阿部コーチは現役時代4番を務めるなど、球界屈指の強打者としても知られた(C)KentaHARADA/CoCoKARAnext

 巨人は敗れれば自力でのクライマックスシリーズ(CS)進出の可能性が消える9月21日の阪神戦(甲子園)に5−3と勝利。6回に出た大城卓三の代打満塁弾が大きかった。

【動画】価値あるひと振り!6回に代打で出た大城が青柳から満塁弾を放ったシーン

 両軍ともに無得点で迎えた6回、丸佳浩が先制打を放つと、1−0で迎えた二死満塁の好機にベンチは動いた。岸田行倫に代わって大城を送り込む。好投を続けていた赤星優志をリードしていた岸田を替えるのも勇気がいる決断だったが、阿部慎之助ヘッド兼バッテリーコーチの進言もあり、指揮官はコール。

 気合のこもった表情で打席に入った大城は青柳晃洋の初球カットボールを迷いなく振りぬくと、打球はぐんぐんと伸びて右翼ポール際へ飛び込む値千金のグランドスラムを放った。

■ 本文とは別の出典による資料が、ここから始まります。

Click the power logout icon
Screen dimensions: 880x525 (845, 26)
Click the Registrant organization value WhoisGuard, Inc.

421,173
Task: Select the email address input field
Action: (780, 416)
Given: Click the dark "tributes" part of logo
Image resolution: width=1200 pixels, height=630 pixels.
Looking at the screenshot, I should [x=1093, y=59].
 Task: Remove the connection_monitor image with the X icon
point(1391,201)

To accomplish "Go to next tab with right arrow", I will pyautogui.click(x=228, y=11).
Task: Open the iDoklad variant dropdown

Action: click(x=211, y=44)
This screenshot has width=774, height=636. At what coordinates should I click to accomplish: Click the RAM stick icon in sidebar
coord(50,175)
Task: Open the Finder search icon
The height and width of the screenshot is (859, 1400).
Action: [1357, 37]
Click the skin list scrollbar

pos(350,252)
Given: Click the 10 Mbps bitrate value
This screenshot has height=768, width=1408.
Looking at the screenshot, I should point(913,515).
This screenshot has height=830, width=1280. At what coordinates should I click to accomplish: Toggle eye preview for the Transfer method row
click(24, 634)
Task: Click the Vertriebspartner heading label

 大城はそのままマスクをかぶり、赤星をリード。代打満塁弾を放った後に守備についたのは、球団史上初の快挙ともなった。

 大城の4打点がなければ、終盤、大勢が3点を失ったため、試合をひっくり返されていた可能性もあった。これで3位・DeNAとは3差とぎりぎりの戦いを続けるチームにとって大きなパフォーマンスとなった。

 今春のWBCにも出場、今季は一時、クリーンアップを務めるなど「打てる捕手」として存在感を示している大城は、阿部コーチから日々、薫陶を受けている。

 自身も現役時代「サヨナラ慎ちゃん」などの異名を持ち、4番を務めるなど勝負強さが持ち味だった同コーチは5月に更新された球団OBの上原浩治氏のYouTubeチャンネル「雑談魂」に出演し、大城について言及している。

 動画内で上原氏から大城にどんなことを伝えているのか聞かれると「とにかく配球って難しいので」と話しながら、「とにかく打て!」と伝えていると応えた。

 自身も現役時代、リードの問題に関しては悩まされてきたとあって、正解はないとしながら、まず捕手としてベンチから信頼感を高め、選択順位を上げるためにも、打撃を強化してほしいと伝えていると語っていた。

 同動画内では打撃で結果を残すための方策として、切り替えの大事さを説く場面もあった。

 この日、先発マスクこそ譲ったが、ここぞというときの集中力の高さは阿部コーチの教え含め、日頃から大城が取り組んでいる努力が結実した形となった。

 残り8試合、負けられない戦いが続く。大城には扇の要としての役割とともに勝負強いバットでの貢献も引き続き、期待されそうだ。